**WRITTEN TASKS**
1. In the season article, turn the paragraph beginning "The Jaguars finished the 2024–25 season" into a short bulleted list that keeps its main facts.
2. Decide whether each statement agrees with the season article, answering yes or no and quoting the words that settle it: (a) The team played its home games at the Mitchell Center. (b) The Jaguars won two conference games in the 2024–25 season. (c) The preseason coaches poll picked South Alabama to finish first in the Sun Belt.
3. Print the passage of the season article from "WNIT, Super 16" to "Sun Belt Conference.".

**TEXT EXTRACT**
-------------------------

WNIT, Super 16
- Conference: Sun Belt Conference
- Record: 17–19 (5–13 Sun Belt)
- Head coach: Yolisha Jackson (3rd season);
- Assistant coaches: Eryc Pittman; Colby Davis; Brandon Jaijairam;
- Home arena: Mitchell Center

= 2025–26 South Alabama Jaguars women's basketball team =

Intercollegiate basketball season

The 2025–26 South Alabama Jaguars women's basketball team represented the University of South Alabama during the 2025–26 NCAA Division I women's basketball season. The basketball team, led by third-year head coach Yolisha Jackson, played all home games at the Mitchell Center along with the South Alabama Jaguars men's basketball team. They were members of the Sun Belt Conference.

==Previous season==
The Jaguars finished the 2024–25 season with a record of 6–24 overall and 2–16 in conference play. They lost to Marshall in the first round of their conference tournament. They did not advance to postseason play.

==Preseason==
On October 20, 2025, the Sun Belt Conference released their preseason coaches poll. South Alabama was picked to finish last in the Sun Belt regular season.

-------------------------

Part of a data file
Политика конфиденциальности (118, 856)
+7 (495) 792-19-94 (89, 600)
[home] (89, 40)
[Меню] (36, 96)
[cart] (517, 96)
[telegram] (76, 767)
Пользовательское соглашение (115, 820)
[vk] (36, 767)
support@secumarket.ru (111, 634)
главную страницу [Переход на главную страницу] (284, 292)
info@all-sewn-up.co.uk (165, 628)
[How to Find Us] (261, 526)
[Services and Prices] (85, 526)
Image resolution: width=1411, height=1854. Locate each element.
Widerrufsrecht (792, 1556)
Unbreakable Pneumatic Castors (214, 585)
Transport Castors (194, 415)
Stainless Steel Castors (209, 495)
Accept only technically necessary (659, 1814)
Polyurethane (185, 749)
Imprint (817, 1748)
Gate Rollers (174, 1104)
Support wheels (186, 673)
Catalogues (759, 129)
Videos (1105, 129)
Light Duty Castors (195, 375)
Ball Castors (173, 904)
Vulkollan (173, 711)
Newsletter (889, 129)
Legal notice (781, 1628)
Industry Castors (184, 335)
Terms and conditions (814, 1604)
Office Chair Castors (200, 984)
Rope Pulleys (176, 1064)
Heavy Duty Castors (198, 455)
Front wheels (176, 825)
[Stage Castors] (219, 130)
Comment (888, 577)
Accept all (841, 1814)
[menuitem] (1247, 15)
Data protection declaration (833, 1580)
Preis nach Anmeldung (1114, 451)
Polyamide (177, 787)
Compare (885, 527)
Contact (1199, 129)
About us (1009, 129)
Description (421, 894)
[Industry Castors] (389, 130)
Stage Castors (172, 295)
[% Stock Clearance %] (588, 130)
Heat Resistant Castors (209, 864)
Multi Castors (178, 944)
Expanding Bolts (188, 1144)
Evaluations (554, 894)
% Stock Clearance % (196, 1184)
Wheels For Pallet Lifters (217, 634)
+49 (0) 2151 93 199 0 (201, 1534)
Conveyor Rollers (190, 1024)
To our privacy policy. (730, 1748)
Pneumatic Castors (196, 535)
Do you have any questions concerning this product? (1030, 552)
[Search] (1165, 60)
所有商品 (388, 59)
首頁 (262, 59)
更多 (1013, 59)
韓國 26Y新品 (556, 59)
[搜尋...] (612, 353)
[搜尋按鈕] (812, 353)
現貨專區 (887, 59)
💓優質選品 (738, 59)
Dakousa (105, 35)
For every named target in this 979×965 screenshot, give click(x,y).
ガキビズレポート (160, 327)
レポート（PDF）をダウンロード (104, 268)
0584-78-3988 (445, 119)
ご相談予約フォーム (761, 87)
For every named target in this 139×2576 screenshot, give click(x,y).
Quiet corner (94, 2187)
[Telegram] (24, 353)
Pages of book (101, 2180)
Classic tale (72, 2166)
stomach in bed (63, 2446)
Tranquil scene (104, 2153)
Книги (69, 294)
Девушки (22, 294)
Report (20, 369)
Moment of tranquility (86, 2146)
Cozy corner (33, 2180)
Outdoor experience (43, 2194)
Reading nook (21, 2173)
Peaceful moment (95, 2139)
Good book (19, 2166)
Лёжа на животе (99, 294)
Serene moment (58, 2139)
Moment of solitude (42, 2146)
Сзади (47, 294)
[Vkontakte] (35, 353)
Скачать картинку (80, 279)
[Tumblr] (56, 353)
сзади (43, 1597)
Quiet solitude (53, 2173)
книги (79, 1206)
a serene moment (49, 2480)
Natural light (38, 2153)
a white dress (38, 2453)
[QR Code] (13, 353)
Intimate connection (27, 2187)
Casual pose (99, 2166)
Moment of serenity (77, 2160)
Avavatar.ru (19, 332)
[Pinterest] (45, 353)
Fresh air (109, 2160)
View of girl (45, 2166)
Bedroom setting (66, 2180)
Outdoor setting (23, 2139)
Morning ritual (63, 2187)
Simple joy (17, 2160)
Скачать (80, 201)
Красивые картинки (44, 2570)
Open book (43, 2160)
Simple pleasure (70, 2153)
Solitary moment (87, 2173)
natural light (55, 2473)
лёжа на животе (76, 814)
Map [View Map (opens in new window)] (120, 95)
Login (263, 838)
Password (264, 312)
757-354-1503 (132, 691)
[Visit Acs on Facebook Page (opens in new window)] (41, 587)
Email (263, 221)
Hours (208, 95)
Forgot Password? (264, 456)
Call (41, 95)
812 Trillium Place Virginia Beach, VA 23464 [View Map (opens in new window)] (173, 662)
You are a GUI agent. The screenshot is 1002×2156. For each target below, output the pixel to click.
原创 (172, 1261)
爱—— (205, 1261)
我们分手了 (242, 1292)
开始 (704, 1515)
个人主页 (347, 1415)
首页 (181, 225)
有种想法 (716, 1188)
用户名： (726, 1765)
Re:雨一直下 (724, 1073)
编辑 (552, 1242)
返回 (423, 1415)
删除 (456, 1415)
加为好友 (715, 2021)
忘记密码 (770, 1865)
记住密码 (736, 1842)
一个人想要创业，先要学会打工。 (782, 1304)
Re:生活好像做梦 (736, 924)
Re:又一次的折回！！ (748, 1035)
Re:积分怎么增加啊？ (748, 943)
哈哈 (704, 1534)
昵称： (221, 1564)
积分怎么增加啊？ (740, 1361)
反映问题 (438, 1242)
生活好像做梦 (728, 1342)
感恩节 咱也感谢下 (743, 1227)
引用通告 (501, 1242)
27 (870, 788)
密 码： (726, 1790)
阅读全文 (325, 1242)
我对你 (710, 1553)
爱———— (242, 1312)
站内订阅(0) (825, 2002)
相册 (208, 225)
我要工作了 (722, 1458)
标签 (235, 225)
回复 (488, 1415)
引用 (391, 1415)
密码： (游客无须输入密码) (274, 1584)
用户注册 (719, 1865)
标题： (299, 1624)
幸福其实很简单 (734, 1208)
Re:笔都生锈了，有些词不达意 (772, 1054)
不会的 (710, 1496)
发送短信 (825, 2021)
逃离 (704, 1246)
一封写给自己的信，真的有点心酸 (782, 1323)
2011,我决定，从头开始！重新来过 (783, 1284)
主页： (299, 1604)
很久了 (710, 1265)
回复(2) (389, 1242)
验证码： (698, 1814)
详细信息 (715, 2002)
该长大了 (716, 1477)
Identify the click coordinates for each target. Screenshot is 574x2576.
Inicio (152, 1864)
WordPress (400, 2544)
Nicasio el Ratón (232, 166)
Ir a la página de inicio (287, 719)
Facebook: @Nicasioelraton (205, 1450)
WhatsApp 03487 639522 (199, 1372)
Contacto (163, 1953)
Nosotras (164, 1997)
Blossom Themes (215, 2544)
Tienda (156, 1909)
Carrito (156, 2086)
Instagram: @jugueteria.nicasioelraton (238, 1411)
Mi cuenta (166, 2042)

-------------------------

**RESPONSES PER TASK**
1.
- 2024–25 record: 6–24 overall, 2–16 in conference play
- Lost to Marshall in the first round of the conference tournament
- Did not advance to postseason play

2.
(a) Yes: "played all home games at the Mitchell Center"
(b) Yes: "2–16 in conference play"
(c) No: "South Alabama was picked to finish last in the Sun Belt regular season."

3.
WNIT, Super 16
- Conference: Sun Belt Conference
- Record: 17–19 (5–13 Sun Belt)
- Head coach: Yolisha Jackson (3rd season);
- Assistant coaches: Eryc Pittman; Colby Davis; Brandon Jaijairam;
- Home arena: Mitchell Center

= 2025–26 South Alabama Jaguars women's basketball team =

Intercollegiate basketball season

The 2025–26 South Alabama Jaguars women's basketball team represented the University of South Alabama during the 2025–26 NCAA Division I women's basketball season. The basketball team, led by third-year head coach Yolisha Jackson, played all home games at the Mitchell Center along with the South Alabama Jaguars men's basketball team. They were members of the Sun Belt Conference.